§ **Input material**
[start]

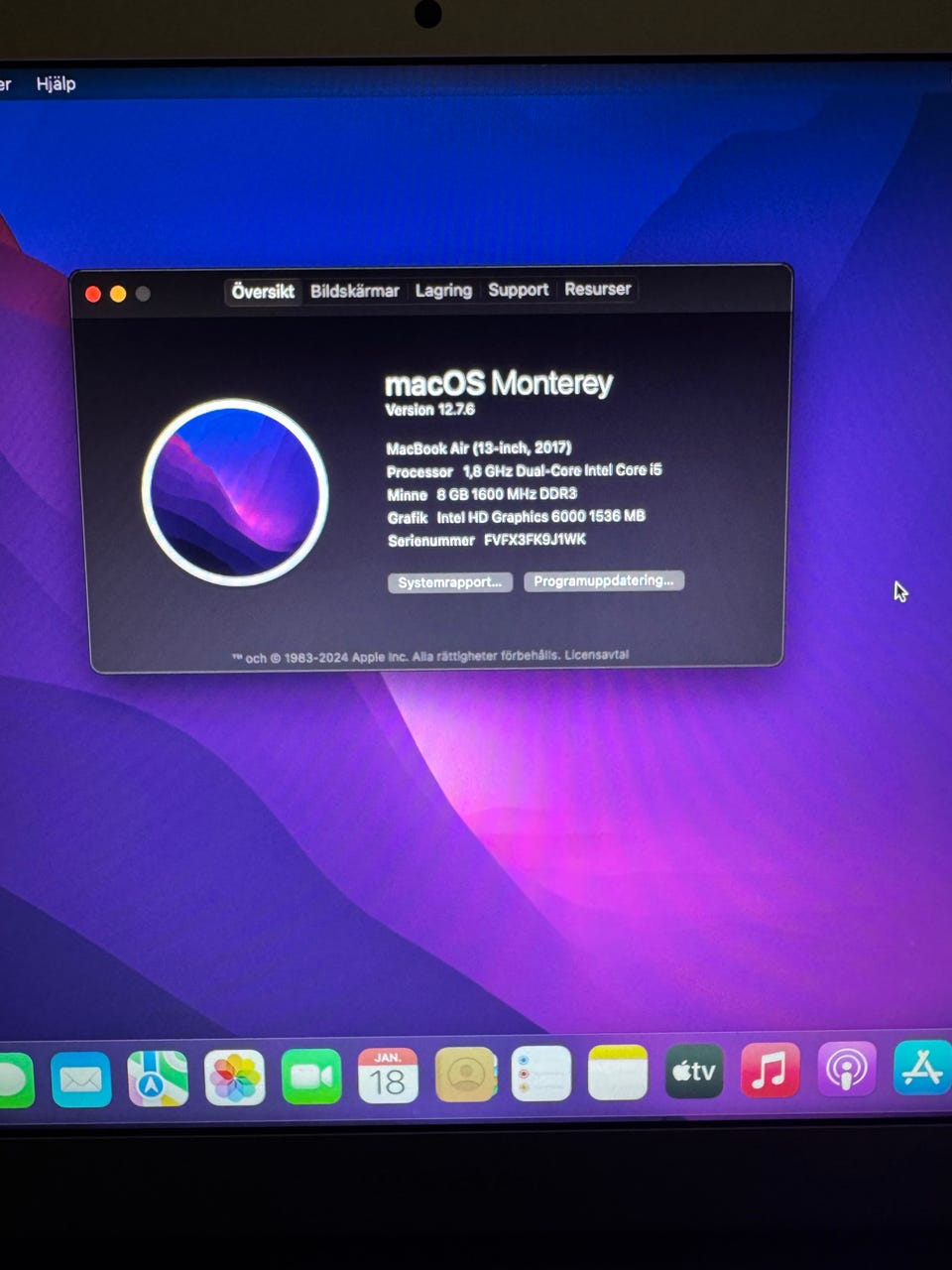Click the Systemrapport... button

tap(449, 582)
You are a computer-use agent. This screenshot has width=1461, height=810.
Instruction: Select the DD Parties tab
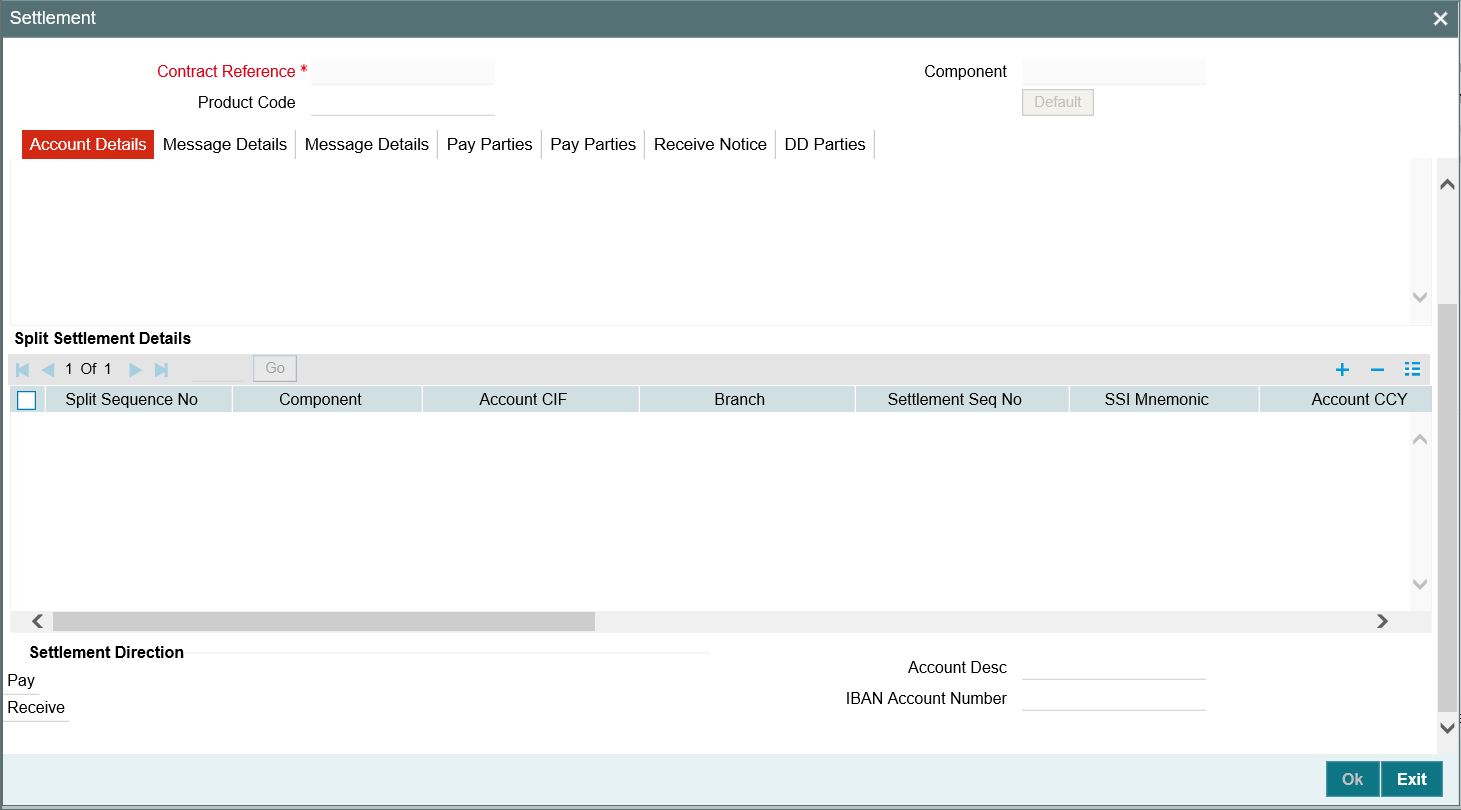click(825, 144)
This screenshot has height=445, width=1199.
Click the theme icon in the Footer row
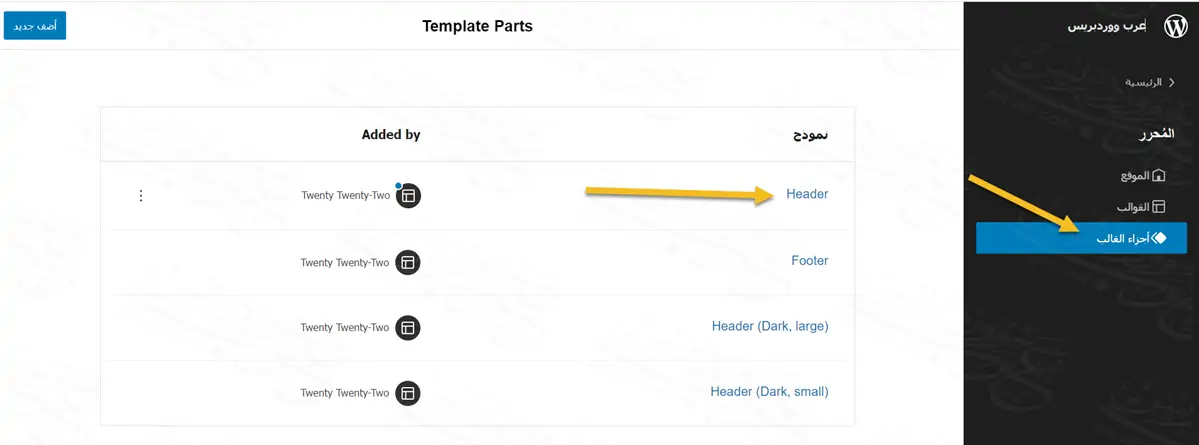[x=408, y=262]
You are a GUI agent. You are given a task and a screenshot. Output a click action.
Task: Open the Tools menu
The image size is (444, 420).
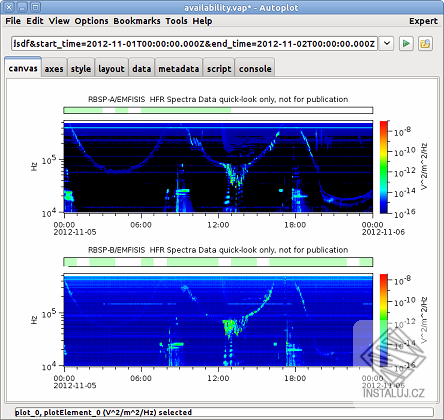(x=176, y=21)
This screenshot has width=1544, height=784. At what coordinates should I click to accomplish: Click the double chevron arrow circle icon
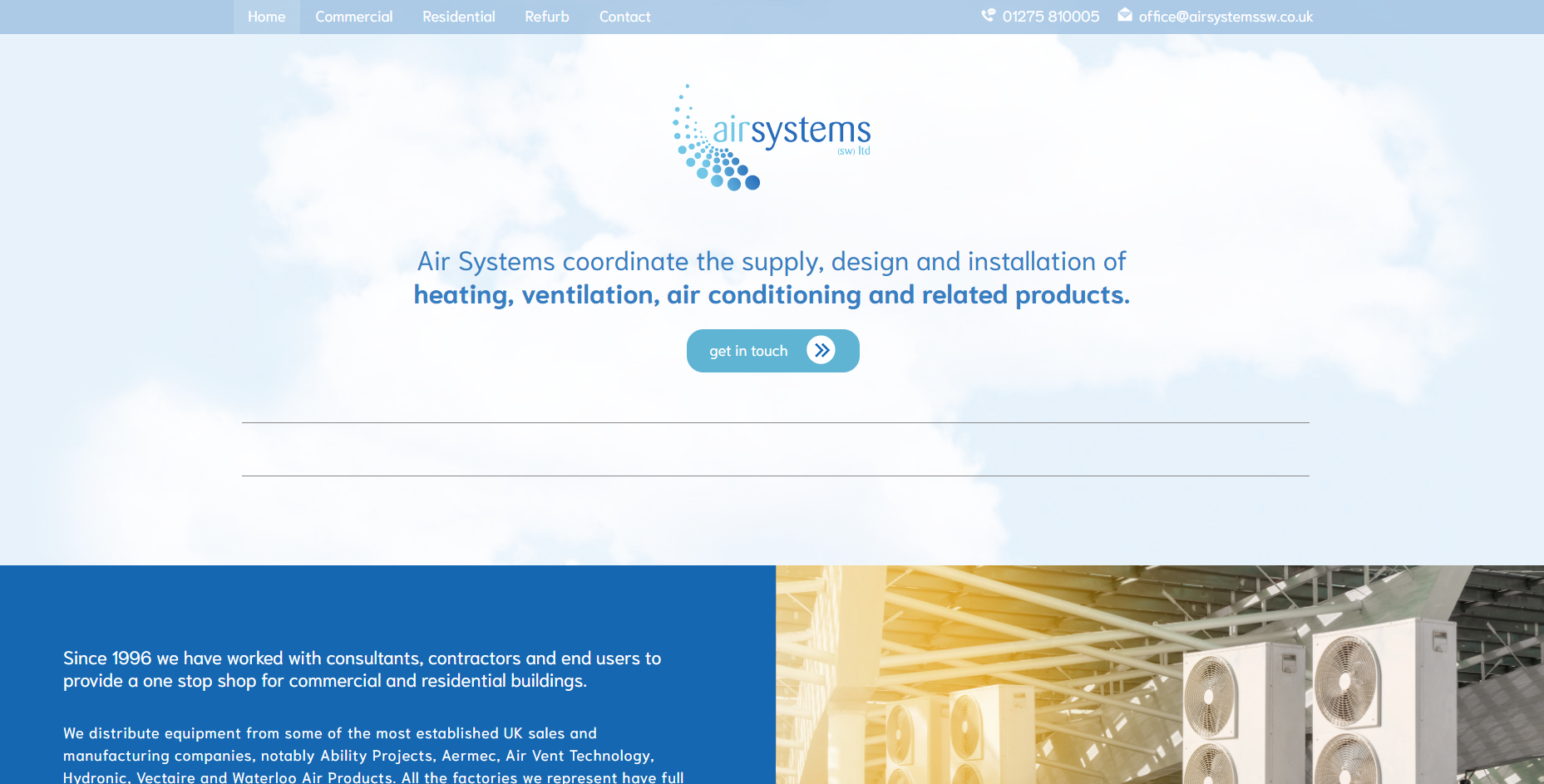[821, 351]
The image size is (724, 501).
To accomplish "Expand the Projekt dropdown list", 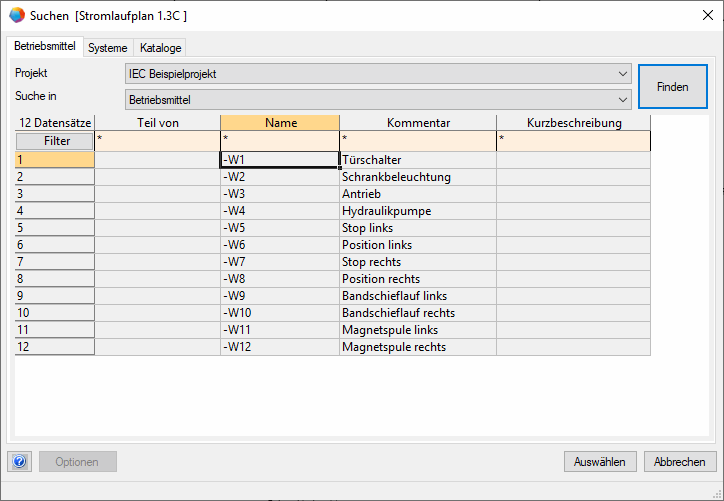I will (x=623, y=74).
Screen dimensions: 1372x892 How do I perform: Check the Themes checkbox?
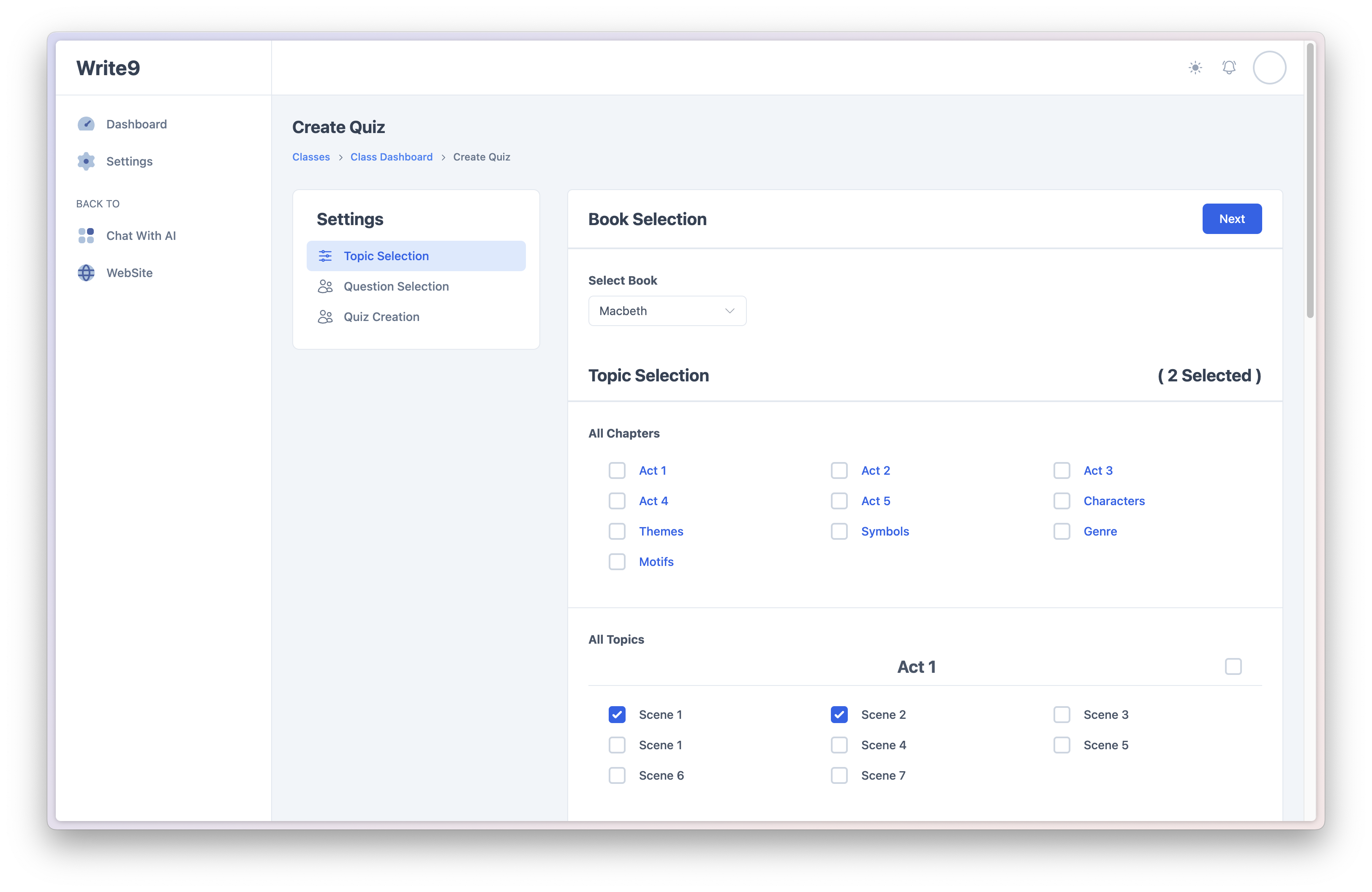point(618,531)
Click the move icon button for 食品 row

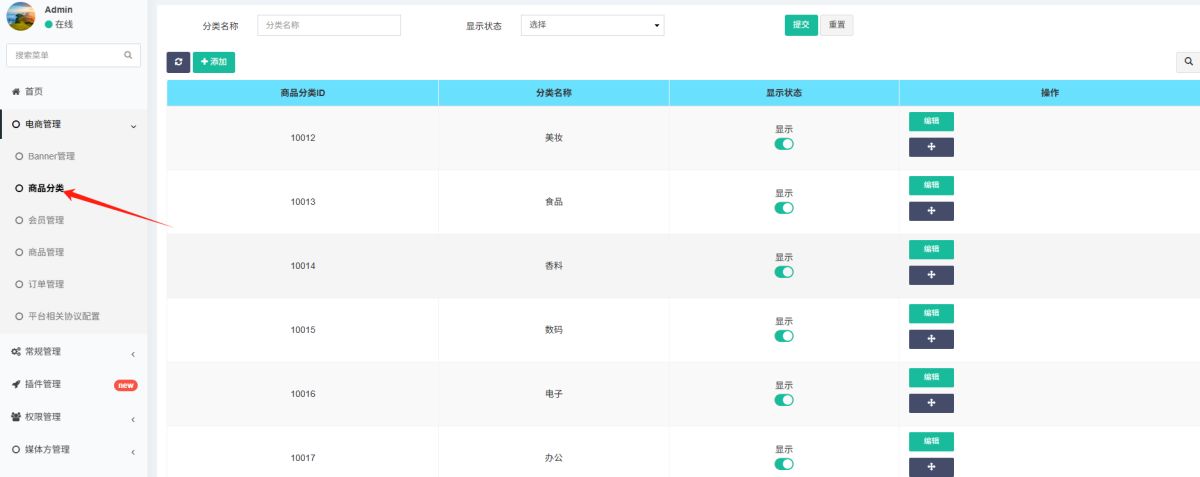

[end]

§ **Task details**
Copy out everything from the row containing "Screen dimensions: 1372x892" down to the last of the rows, inclusive, and omit the pictures from your copy.

§ **Solved problem**
Screen dimensions: 1372x892 How do I perform: Check the Themes checkbox?
point(618,531)
Click the move icon button for 食品 row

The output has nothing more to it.